◆ **What to work on**:
a) In the article on false confessions in Chicago, condense the paragraph beginning "60 Minutes' Byron Pitts interviewed" into a shorter version that keeps its main facts.
b) Carry the article on false confessions in Chicago forward, starting after its final sentence.

◆ **Document text**:
-=-=-=-=-

Last night's 60 Minutes included a story about the disturbing number of false confessions in Chicago. Apparently the Chicago Police Department has a bad habit of browbeating people into confessing to crimes that they didn't commit. So bad, in fact, that the Justice Department is investigating.
60 Minutes' Byron Pitts interviewed two sets of teenagers who were ensnared in two of the more infamous cases of false confessions. In 1991, James Harden, Robert Taylor and Jonathan Barr were convicted of raping and murdering a classmate, Cateressa Matthews. In 1994, Terrill Swift, Michael Saunders, Vincent Thames, and Harold Richardson were convicted of raping and murdering a prostitute, Nina Glover. In both cases, the defendants confessed to the crime and were sentenced to decades in prison. However, in both cases, they were exonerated and freed when DNA evidence proved they were innocent. Watch the video here:
The interrogation scenes make it sound like the interrogators forgot what Miranda is. The defendants were never granted access to counsel, and were told falsely that if they confessed, they could go home. But apparently the police were so desperate to put them away that when they typed up the confessions that the defendants were forced to sign, they wrote different accounts of the crimes. While the DNA evidence would have been enough by itself to free them, the botched confessions sealed it.
The prosecutor who put Harden, Taylor and Barr in prison, Bob Milan, feels sick at heart about what happened, and has an idea why someone could push for a false confession--police can get locked in on a single suspect, and they accept anything that confirms that person is the perp no matter how off it may be.
Cook County state's attorney Anita Alvarez has set up a task force to examine suspect confessions. Yet, she still thinks the confessions in the Glover and Matthews cases are still legitimate even though there was no DNA linking them to the crime and the confessions have been completely discredited.

-=-=-=-=-

◆ **Dataset entries**:

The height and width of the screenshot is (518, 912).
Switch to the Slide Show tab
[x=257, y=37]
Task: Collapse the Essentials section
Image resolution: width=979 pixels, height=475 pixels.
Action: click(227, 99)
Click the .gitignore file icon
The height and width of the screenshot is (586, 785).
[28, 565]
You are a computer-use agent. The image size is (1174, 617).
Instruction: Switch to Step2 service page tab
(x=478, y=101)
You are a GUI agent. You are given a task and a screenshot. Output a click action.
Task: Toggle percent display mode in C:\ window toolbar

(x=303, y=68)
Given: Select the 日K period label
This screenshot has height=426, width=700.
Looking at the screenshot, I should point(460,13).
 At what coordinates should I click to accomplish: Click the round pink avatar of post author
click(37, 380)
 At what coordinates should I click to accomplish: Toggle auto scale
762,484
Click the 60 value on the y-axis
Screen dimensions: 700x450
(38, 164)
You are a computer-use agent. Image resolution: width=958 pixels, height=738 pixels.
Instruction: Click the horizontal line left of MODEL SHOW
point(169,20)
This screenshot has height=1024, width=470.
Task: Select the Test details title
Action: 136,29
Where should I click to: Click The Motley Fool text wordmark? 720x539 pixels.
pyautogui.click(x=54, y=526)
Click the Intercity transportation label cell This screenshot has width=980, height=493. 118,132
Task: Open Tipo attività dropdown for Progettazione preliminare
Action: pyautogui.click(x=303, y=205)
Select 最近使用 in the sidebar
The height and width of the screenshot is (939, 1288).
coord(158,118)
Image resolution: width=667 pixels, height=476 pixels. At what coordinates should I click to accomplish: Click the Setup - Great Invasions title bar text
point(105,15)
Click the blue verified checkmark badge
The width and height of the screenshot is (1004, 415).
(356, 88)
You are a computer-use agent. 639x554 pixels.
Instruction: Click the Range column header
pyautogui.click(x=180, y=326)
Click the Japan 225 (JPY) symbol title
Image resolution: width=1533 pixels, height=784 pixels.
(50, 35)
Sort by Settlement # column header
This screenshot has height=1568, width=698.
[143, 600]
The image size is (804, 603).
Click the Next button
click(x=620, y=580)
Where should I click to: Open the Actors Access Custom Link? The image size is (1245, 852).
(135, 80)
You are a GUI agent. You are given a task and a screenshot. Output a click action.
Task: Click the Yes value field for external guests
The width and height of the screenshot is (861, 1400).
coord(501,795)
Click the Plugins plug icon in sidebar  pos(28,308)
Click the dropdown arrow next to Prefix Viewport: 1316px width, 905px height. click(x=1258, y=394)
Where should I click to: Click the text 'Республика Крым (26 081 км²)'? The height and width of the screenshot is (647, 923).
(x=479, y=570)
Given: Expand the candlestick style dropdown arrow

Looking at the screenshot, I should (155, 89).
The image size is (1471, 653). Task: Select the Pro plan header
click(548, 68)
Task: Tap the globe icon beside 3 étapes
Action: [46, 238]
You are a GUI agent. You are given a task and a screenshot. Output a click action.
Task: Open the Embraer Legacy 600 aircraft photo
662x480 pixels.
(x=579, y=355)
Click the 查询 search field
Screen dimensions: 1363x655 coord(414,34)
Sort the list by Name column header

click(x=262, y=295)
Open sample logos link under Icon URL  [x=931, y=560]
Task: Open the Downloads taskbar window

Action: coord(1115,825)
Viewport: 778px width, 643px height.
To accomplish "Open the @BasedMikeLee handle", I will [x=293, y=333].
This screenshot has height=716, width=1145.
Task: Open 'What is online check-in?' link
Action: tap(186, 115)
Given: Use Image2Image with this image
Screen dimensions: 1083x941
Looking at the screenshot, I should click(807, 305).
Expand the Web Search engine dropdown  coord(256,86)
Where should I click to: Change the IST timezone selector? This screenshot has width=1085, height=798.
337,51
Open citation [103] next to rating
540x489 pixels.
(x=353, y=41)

-=-=-=-=-

◆ **Activity answers**:
a) Byron Pitts of 60 Minutes interviewed two groups of teenagers caught up in notorious false-confession cases. In 1991, James Harden, Robert Taylor and Jonathan Barr were convicted of raping and murdering their classmate Cateressa Matthews. In 1994, Terrill Swift, Michael Saunders, Vincent Thames and Harold Richardson were convicted of raping and murdering Nina Glover, a prostitute. All of them had confessed and received sentences of decades in prison, but DNA evidence later proved their innocence, and they were exonerated and freed.

b)
CBS News legal analyst Andrew Cohen was also stunned that someone would confess to a crime they didn't commit. He talked with Pulitzer Prize-winning crime reporter and investigative journalist Maurice Possley, the guy whose reporting is largely responsible for the death penalty moratorium in Illinois. Possley thinks that there are situations where suspects--especially teenagers--feel compelled to admit to things they normally wouldn't admit to doing.
"Put a kid in a locked room for 10-20 hours and they want their mama and will say just about anything to get out of there," Possley says. "But instead of going home, they go straight to jail."
Possley now works with the National Registry of Exonerations, which serves as a national repository for information about exonerations like the ones Byron highlighted on 60 Minutes. Possley has seen and reported on a lot of these sorts of cases, both in Chicago and elsewhere around the country. "People confess to crimes they don't commit because they fear the death penalty, because they are mentally ill or they are intellectually handicapped," Possley told me. "They confess because police are smarter and forceful and believe they are extracting the truth, even if the facts belie the confession."
Possley also revealed at least one case where police out-and-out lied to a fourteen-year-old kid by telling him he was signing a witness statement that turned out to be a confession.
Cohen also points out that this is a big reason why SCOTUS banned capital punishment for juveniles. He referred to Anthony Kennedy's opinion in the Roper case, which pointed out juveniles are more susceptible to negative influences than adults, and therefore have a "diminished culpability" that precludes the death penalty. Cohen argues--rightly--that if that's the case, the same standard should hold when young offenders sign confessions.
When I heard that the Scott sisters were in jail in part because of the testimony of a 14-year-old boy who was threatened with being raped in prison unless he confessed and wasn't even allowed to read the affidavit before signing it, I thought this was an anomaly. If what's happening in Chicago is any indication, though, sadly it isn't.